I freaked out a little bit. I got mad at Trever this morning for not making eye contact with me and then stormed out of my house to go to work where I would later tell a friend that, “no, I feel completely unaffected by these synthetic hormones, I am just normal and rational and calm.” I hate to surprise you by what will assuredly be shocking information, but I must say I am in fact not handling myself all that well. I later returned home to continue my aggressive rant over eye contact, which would end with me on a bed sobbing hysterically over the drama of it all. It was not cute and I have to wonder if Trever thought momentarily that I might be experiencing a possession of some sort, which is partially true thanks to a tiny blue pill. If he had however expressed concern of my being possessed my eyeballs would have popped out of my head, so help me…

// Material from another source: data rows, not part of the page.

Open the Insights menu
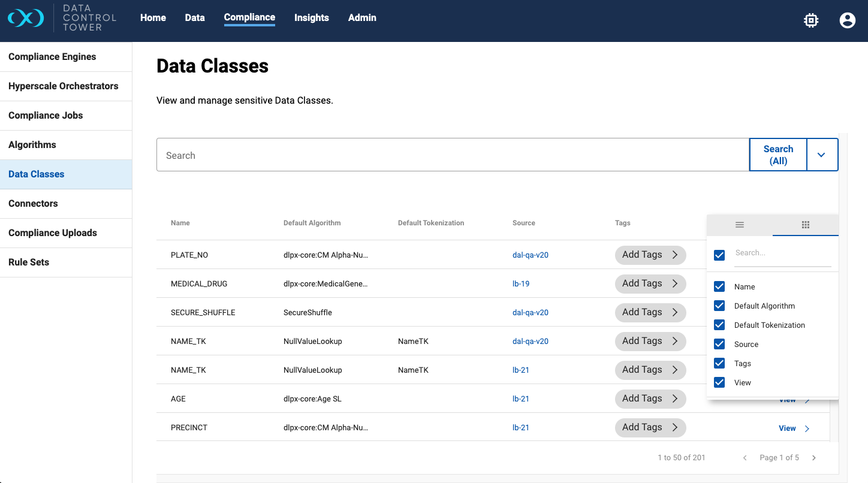Image resolution: width=868 pixels, height=483 pixels. tap(311, 18)
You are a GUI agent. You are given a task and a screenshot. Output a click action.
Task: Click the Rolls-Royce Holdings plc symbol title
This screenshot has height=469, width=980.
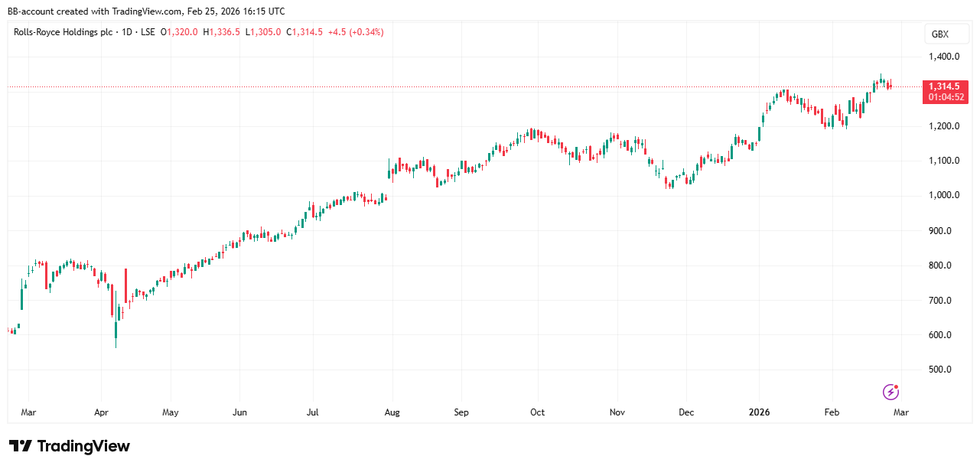click(63, 32)
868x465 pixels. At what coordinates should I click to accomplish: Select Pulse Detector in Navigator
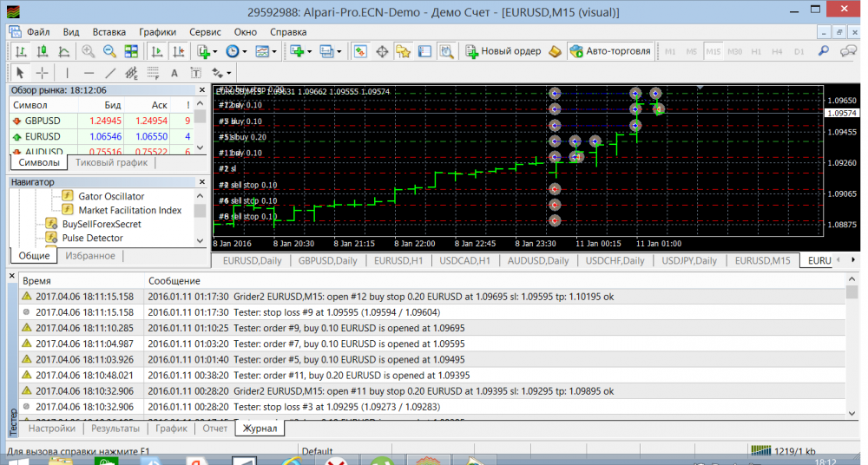pos(92,238)
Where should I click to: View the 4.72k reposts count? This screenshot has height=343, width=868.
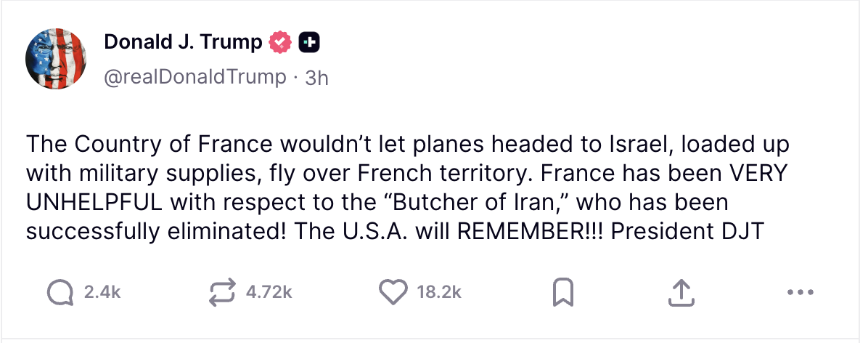coord(269,292)

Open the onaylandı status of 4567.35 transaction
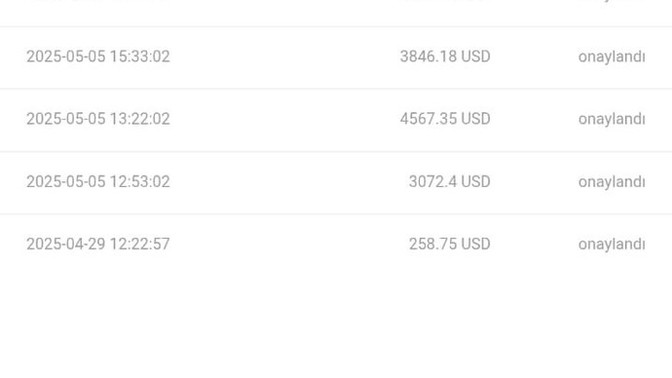click(612, 119)
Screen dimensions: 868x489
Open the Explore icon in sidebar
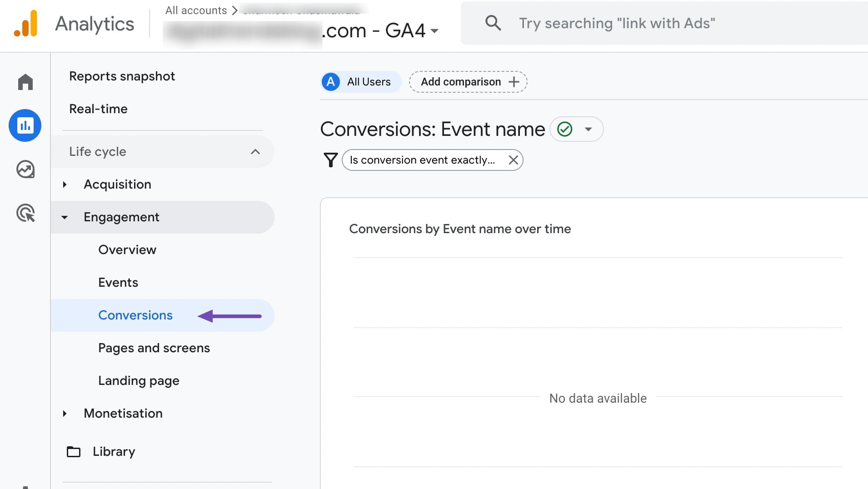pyautogui.click(x=25, y=169)
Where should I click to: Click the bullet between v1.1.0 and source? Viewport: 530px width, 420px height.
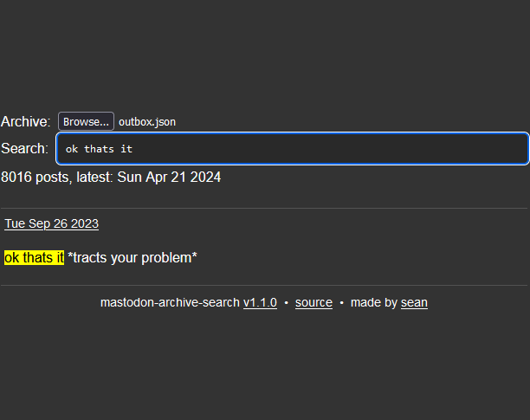point(287,302)
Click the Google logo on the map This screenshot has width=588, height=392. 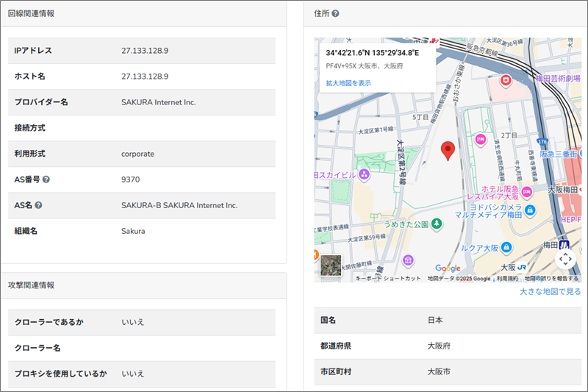pos(448,268)
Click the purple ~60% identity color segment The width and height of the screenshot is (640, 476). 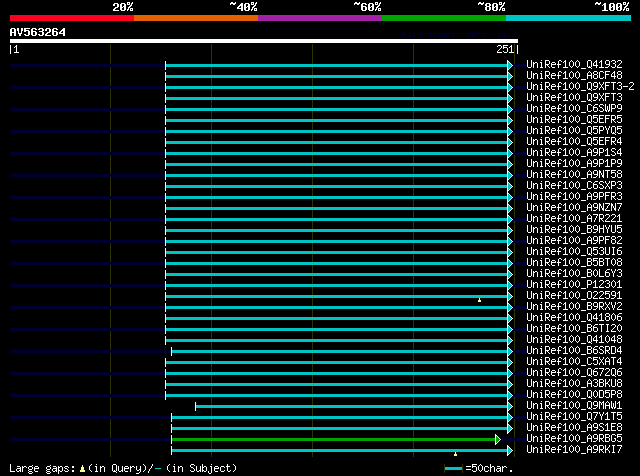[x=320, y=18]
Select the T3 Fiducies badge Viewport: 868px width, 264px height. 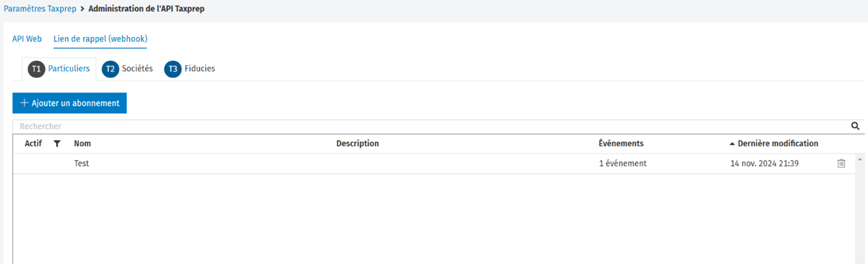click(173, 69)
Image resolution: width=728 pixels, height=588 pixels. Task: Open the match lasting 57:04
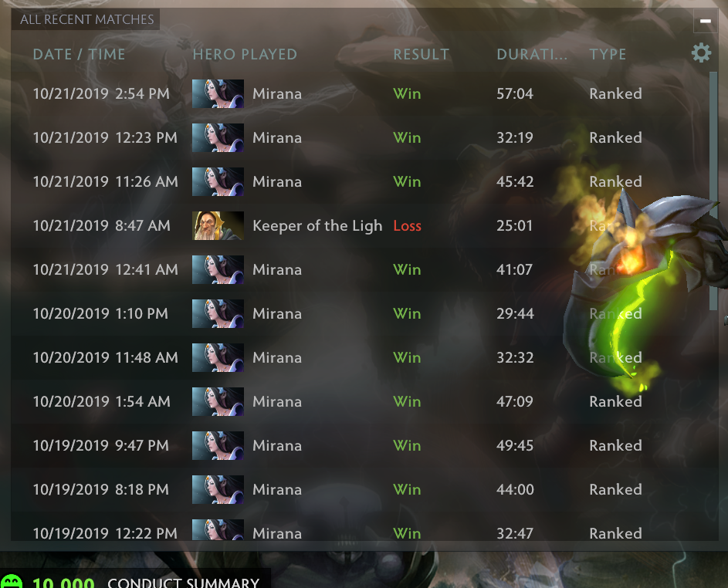361,93
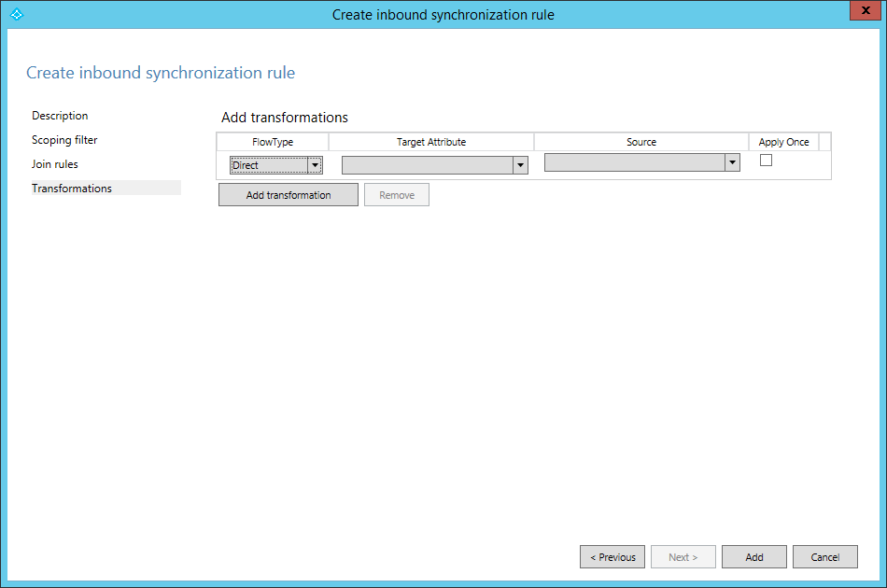Open the FlowType dropdown showing Direct
This screenshot has height=588, width=887.
click(x=315, y=165)
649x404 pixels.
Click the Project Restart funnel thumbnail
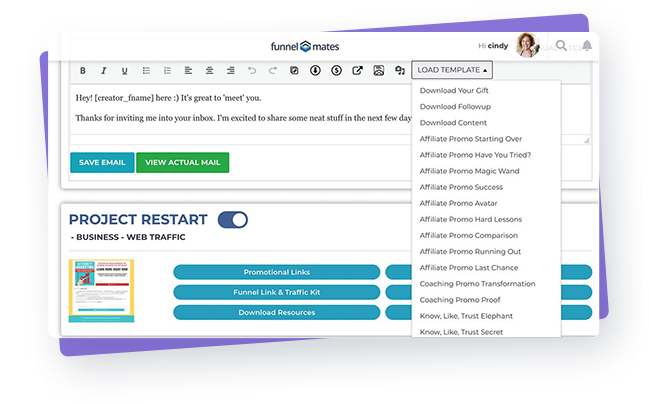[101, 291]
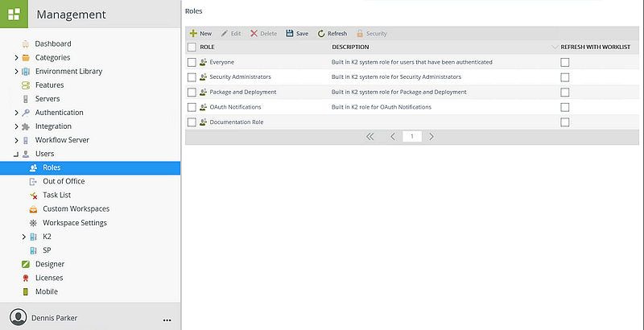Image resolution: width=644 pixels, height=330 pixels.
Task: Click the Dashboard icon in sidebar
Action: (26, 43)
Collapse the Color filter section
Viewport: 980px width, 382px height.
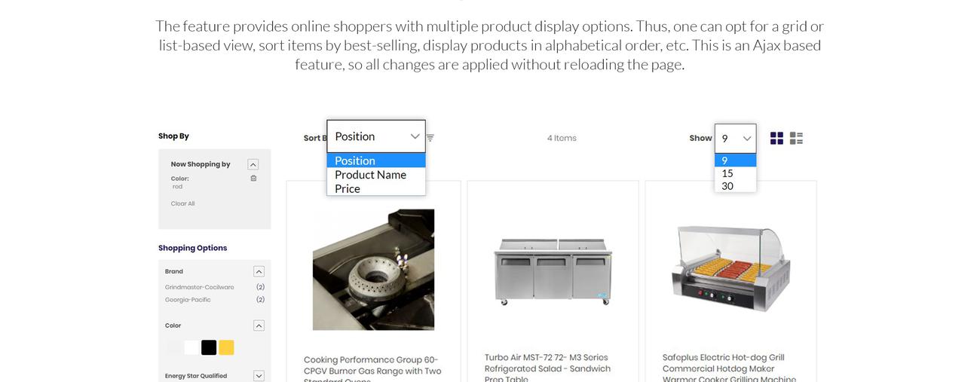pos(259,325)
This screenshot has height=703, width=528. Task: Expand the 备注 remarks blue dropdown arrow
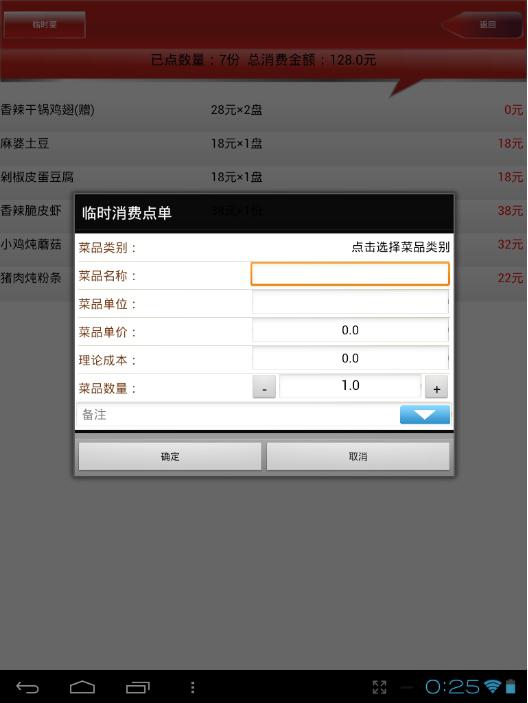(x=424, y=415)
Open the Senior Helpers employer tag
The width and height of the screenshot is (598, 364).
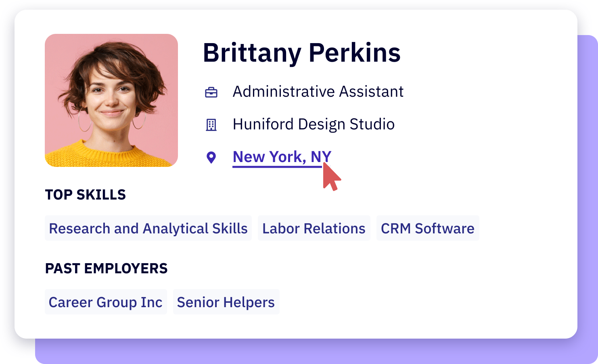click(x=226, y=302)
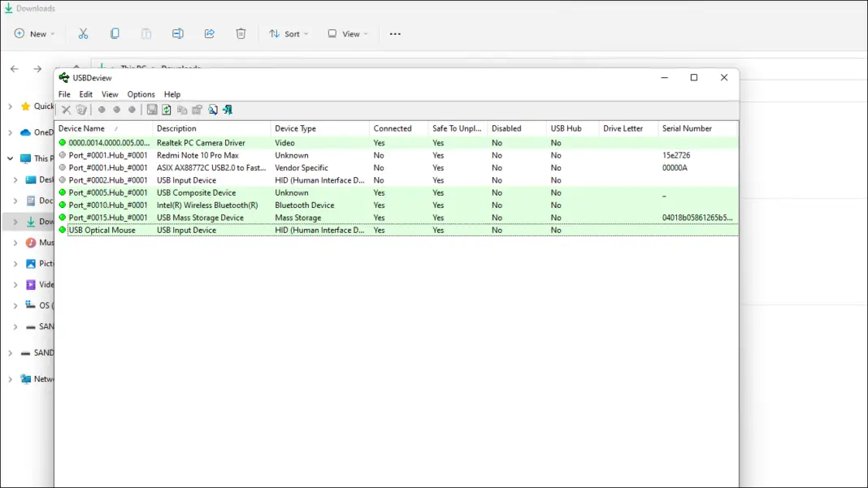The width and height of the screenshot is (868, 488).
Task: Open the Options menu in USBDeview
Action: point(141,94)
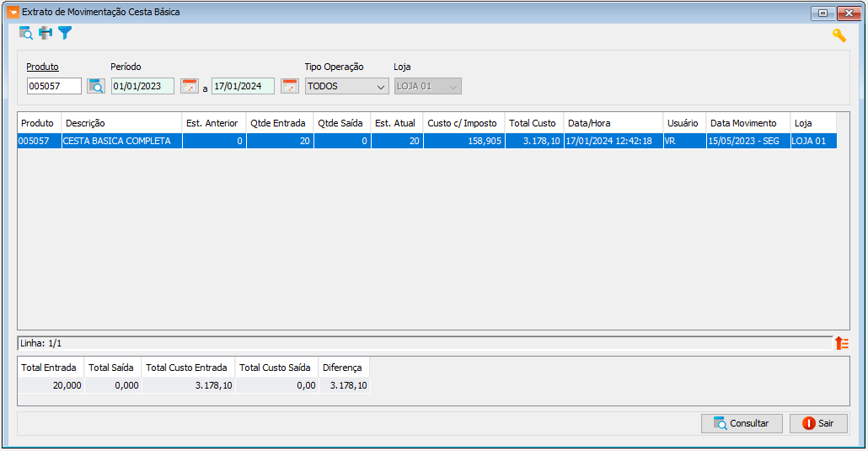The height and width of the screenshot is (451, 868).
Task: Click the orange app icon in title bar
Action: [13, 12]
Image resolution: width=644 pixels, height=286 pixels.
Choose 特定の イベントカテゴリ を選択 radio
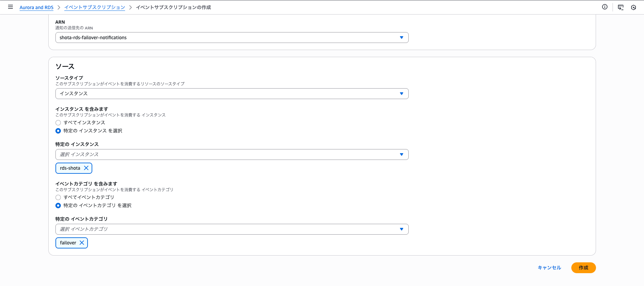(58, 206)
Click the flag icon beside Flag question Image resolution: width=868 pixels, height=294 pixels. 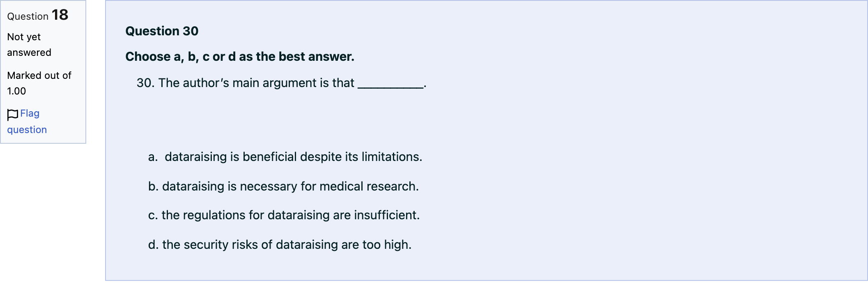(13, 115)
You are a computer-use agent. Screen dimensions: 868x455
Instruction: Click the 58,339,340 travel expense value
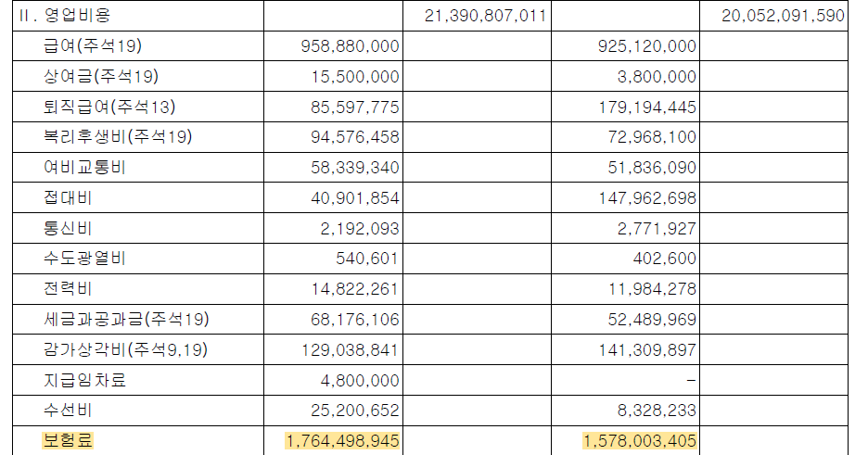(x=355, y=168)
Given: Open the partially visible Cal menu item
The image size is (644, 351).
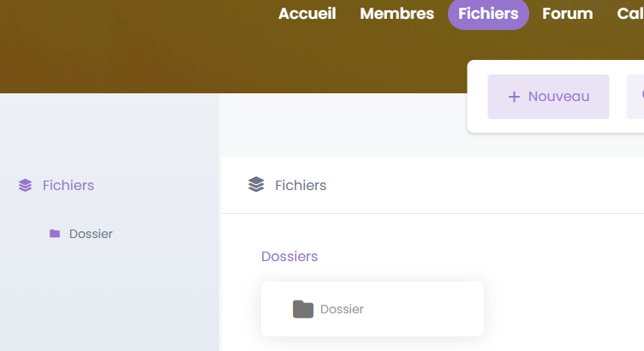Looking at the screenshot, I should 630,14.
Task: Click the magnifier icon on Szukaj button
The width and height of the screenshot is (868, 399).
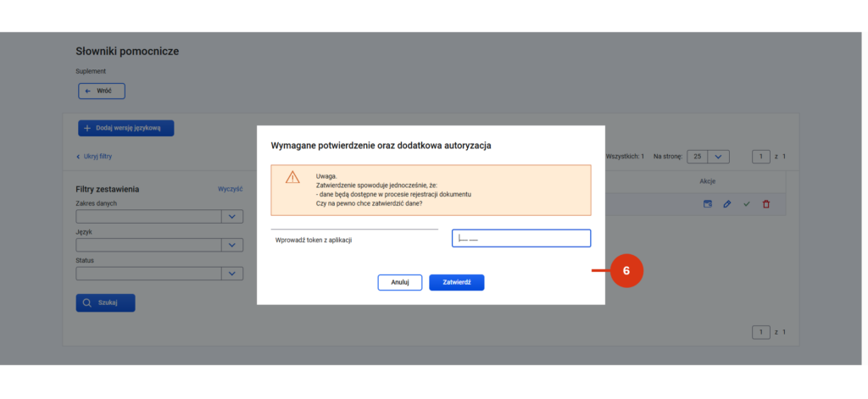Action: [87, 302]
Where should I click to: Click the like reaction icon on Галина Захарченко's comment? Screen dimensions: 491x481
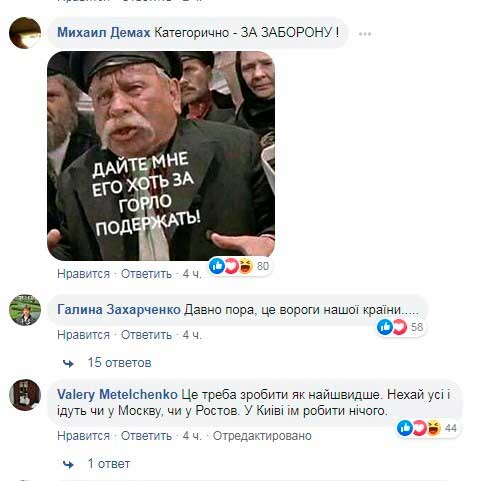click(x=385, y=327)
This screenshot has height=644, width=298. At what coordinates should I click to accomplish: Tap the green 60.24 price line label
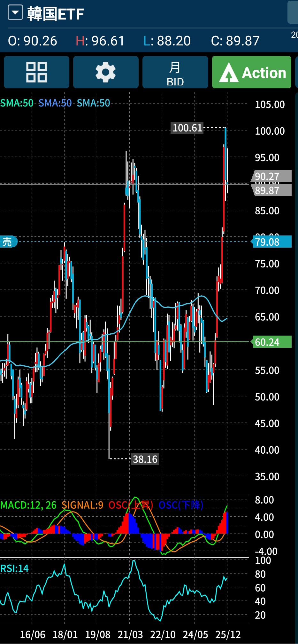[x=272, y=342]
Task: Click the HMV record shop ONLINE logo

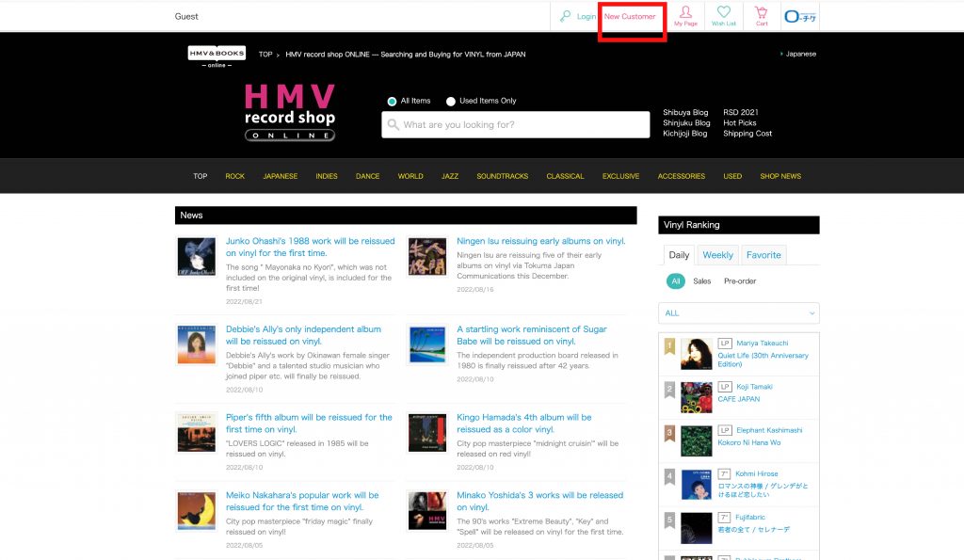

I had two really good friends ask me for updates on fertility treatment today and then ask how I was feeling. I must tell you that I blew off their questions because I’m so sick and tired of answering that question. How am I feeling? I’m fine, isn’t that obvious? I am so fine I’m mad about it.
Since I am fine, I guess it wouldn’t hurt to think through anything that might be hiding under my angry fine-ness. This process is hard and I feel a lot of complicated emotions and I don’t have the energy to divulge such details to everyone, even all my close friends. I tend to think of myself as not a very emotional person. This is partially true and yet it’s also true that emotions are just really overwhelming to me, the reason for which I keep my distance from them. This makes talking about really deep feelings and watching other people feel things about my pain about as draining as being at a party in LA with all new people, underdressed, with no alcohol.
Here’s the truth if I let myself realize it, the most prominent thing I am feeling today, the day before my embryo implantation, is that I am scared to death it will work. Yes, that’s what I said, I am scared to death of becoming pregnant and becoming a mother the thing I have spent countless tears and dollars on this year I am now afraid will come to fruition. I’m afraid to lose my identity, I’m afraid that time is passing and I’m entering a new phase of life, I’m afraid I won’t like being a mother, I’m afraid my non-mother friends will become disinterested in me, I’m afraid to be alone at home with a baby, I’m afraid it will be hard on my marriage and I am, I regret to inform you, afraid of getting bad thighs. I’m actually afraid of that, fat jiggle thighs, like it matters. There it is, that’s a lot of ugly things you never say when someone says, “how are you feeling? (insert assumed emotions like excitement that IVF will work and fear that it won’t).” I can guess that it’s probably not best to answer, “fine, I just did a hundred squats last night trying to ward off fat thigh and contemplated whether I wanted children at all…I’m sorry, was that not the question you were asking?” Sometimes I’m a normal part of the female race and feel excitement and desperation for pregnancy to be achieved, and sometimes I feel like I am what I always feared, someone who was not made for mothering. Don’t tell anyone I said that.
I prayed about it today five different times, not because I’m holy but because I kept getting distracted. Trever and I were at a party last night celebrating some of our closest friends who did a vow renewal after a long year of healing from infidelity. It was such a beautiful day and full of a lot of our favorite people. After reviewing the evening and all our conversations Trever was expressing his concern that he just walks away from people mid conversation. He can remember some major portions of conversations from parties full of social chatter but he can never remember how they end so he gets nervous that he just walked away mid-conversation. This probably didn’t happen because when we’re actually in conversation we aren’t as easily distracted as our memories are spotty.
I say that to say, I did this with God except I did walk away mid conversation. I was consciously praying and just walked away in my head and didn’t even realize I did it until hours passed. This is a big deal what I am praying for, you would think of all times I would have the mental endurance to talk to God for longer than a minute. But I don’t, that’s the thing and I think it reflects a greater problem, that I actually don’t think I’m talking to anyone. I cannot, it seems, figure out how to pray.
You see I’m a slow learner and slow learners shouldn’t be mothers. Last week I was afraid to hope because I didn’t want to be let down by a negative pregnancy test, today I’m afraid I will get pregnant and have to be a mother. Can you say raging hormones? I will now go for a long run to try and chill out. A note on running, JT’s Can’t Stop the Feeling on repeat is responsible for miles one through three and One Direction’s Perfect miles four through five. I do not feel ashamed about these choices.